When establishing healthcare/rehabilitation facilities for patient groups such as those in this study, we want to highlight the importance of providing the necessary resources in terms of time, adequate professional and emotional support for the professionals, and sufficient coordinated care for the patients, in order to meet the standards of equal healthcare. The results also highlight the importance of studying the experiences from the patients’ perspectives [Citation41].

The Demanding and Meaningful Work model, developed through this project, aims to increase awareness among healthcare decision-makers about healthcare professionals’ needs in terms of time, resources and support in their area of expertise when setting up facilities for the rehabilitation of new and vulnerable groups of patients. The model also aims to support healthcare professionals in initiating such work by highlighting areas of potential success, as well as the pitfalls and opportunities for professional development.

Limitations

There are several limitations to this study. Grounded theory generates theories or models located in time, space and context [Citation23,Citation25]. This study was performed at two university clinics in Sweden. These were the first tertiary clinics in Sweden to start pain rehabilitation programmes for non-Swedish-speaking immigrant patients. There is a need for further studies which include the patients’ perspectives before any strong recommendations for clinical practice can be made.
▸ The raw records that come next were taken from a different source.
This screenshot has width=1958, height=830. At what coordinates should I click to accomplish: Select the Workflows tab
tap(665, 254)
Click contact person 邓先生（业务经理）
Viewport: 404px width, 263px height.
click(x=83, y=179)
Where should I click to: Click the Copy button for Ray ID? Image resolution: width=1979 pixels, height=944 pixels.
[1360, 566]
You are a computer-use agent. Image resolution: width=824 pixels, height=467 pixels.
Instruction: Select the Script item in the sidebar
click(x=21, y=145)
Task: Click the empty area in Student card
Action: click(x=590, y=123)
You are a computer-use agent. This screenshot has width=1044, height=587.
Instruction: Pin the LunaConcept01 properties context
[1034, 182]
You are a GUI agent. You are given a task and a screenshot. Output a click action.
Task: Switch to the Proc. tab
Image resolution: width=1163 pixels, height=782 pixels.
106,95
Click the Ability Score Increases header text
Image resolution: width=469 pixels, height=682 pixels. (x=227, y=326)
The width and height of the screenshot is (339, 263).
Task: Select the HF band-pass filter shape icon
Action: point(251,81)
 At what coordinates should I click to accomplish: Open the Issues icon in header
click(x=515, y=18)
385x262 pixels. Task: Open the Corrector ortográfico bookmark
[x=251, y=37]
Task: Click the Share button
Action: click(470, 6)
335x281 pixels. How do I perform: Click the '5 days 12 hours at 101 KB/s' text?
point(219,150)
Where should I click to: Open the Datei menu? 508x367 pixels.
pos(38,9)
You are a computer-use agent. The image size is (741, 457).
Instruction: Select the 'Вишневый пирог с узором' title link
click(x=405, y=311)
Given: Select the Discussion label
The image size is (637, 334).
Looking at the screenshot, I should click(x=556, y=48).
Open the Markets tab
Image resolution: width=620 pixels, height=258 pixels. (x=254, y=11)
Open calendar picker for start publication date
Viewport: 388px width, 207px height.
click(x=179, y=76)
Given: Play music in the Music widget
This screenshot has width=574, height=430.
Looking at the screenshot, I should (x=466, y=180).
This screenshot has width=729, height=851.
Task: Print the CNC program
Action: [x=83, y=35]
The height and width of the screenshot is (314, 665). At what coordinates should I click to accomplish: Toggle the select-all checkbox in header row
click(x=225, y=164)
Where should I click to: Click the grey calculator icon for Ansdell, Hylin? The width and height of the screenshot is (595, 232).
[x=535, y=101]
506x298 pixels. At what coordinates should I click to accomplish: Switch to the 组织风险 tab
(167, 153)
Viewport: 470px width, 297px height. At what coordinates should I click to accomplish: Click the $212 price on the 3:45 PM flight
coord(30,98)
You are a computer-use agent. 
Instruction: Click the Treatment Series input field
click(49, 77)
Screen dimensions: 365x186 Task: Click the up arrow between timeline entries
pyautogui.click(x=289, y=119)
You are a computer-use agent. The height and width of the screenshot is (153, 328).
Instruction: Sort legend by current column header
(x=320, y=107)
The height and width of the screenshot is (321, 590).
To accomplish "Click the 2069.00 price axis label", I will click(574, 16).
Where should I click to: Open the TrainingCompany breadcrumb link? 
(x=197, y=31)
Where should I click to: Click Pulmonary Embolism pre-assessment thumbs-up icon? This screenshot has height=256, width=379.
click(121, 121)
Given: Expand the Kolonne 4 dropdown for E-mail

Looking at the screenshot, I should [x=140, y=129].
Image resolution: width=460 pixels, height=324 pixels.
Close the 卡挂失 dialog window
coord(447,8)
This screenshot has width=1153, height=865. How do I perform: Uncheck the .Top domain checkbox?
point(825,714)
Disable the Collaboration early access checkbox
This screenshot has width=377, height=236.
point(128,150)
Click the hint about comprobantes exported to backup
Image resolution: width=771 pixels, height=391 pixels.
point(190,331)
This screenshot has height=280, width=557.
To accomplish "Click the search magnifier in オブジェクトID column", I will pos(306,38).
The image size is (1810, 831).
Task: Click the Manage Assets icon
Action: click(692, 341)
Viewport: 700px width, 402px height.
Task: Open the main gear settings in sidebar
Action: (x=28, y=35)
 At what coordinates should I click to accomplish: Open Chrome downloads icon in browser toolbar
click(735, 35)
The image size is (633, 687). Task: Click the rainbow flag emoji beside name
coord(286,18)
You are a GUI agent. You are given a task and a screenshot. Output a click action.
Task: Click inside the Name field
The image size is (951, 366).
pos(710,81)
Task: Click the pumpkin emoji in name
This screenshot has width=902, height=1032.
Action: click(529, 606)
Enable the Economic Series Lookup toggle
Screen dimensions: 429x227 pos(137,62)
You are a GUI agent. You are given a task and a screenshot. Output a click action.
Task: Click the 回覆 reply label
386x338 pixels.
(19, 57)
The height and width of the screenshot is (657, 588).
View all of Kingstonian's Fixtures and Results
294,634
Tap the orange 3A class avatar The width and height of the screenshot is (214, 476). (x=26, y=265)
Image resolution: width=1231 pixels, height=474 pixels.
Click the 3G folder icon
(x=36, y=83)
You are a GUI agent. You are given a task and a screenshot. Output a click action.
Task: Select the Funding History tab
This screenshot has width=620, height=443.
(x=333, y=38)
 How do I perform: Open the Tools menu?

One limitation is the narrow selection of informants. However, there was heterogeneity in age, in professions and in working years in the profession, resulting in a broad range of represented perspectives. Also, two of the researchers had experience from working in such rehabilitation programmes and were collegues or former collegues of the informants. This might be viewed as a limitation as far as the aspect of neutrality is concerned. To increase neutrality, [Citation23] those two researchers did not conduct any interviews at their “home clinic” since they were aware of their preunderstanding and continually discussed the subject with each other and the other participating researchers. On the other hand, their preunderstanding might be viewed as prolonged engagement [Citation23], thereby increasing the credibility of the results.

All in all, the collection of data took more than 2 years. The time span has implications for which rehabilitation programme the informants were describing, since the programme was continuously developed. This might be a limitation but also a strength since the results describe a process where frustrations, challenges and solutions are interacting and the informants reached a high level of intercultural communication in some areas.

Conclusion

The informants’ frustration and challenges when working with a new group of patients, vulnerable and different in their preconceptions, led to new solutions in working methods and approaches. When starting a pain rehabilitation programme for culturally diverse patients, it is important to consider the rehabilitation team’s need for additional time, resources and support.

Acknowledgements

The authors would like to thank all participants for sharing their personal experiences.

Disclosure statement

No potential conflict of interest was reported by the author(s).

Additional information

Funding

This study was financially supported by Vårdakademin at Skåne University Hospital, Stockholm County council, the Department of Rehabilitation Medicine Danderyd University Hospital and Karolinska Institutet, the Department of Clinical Sciences Danderyd Hospital.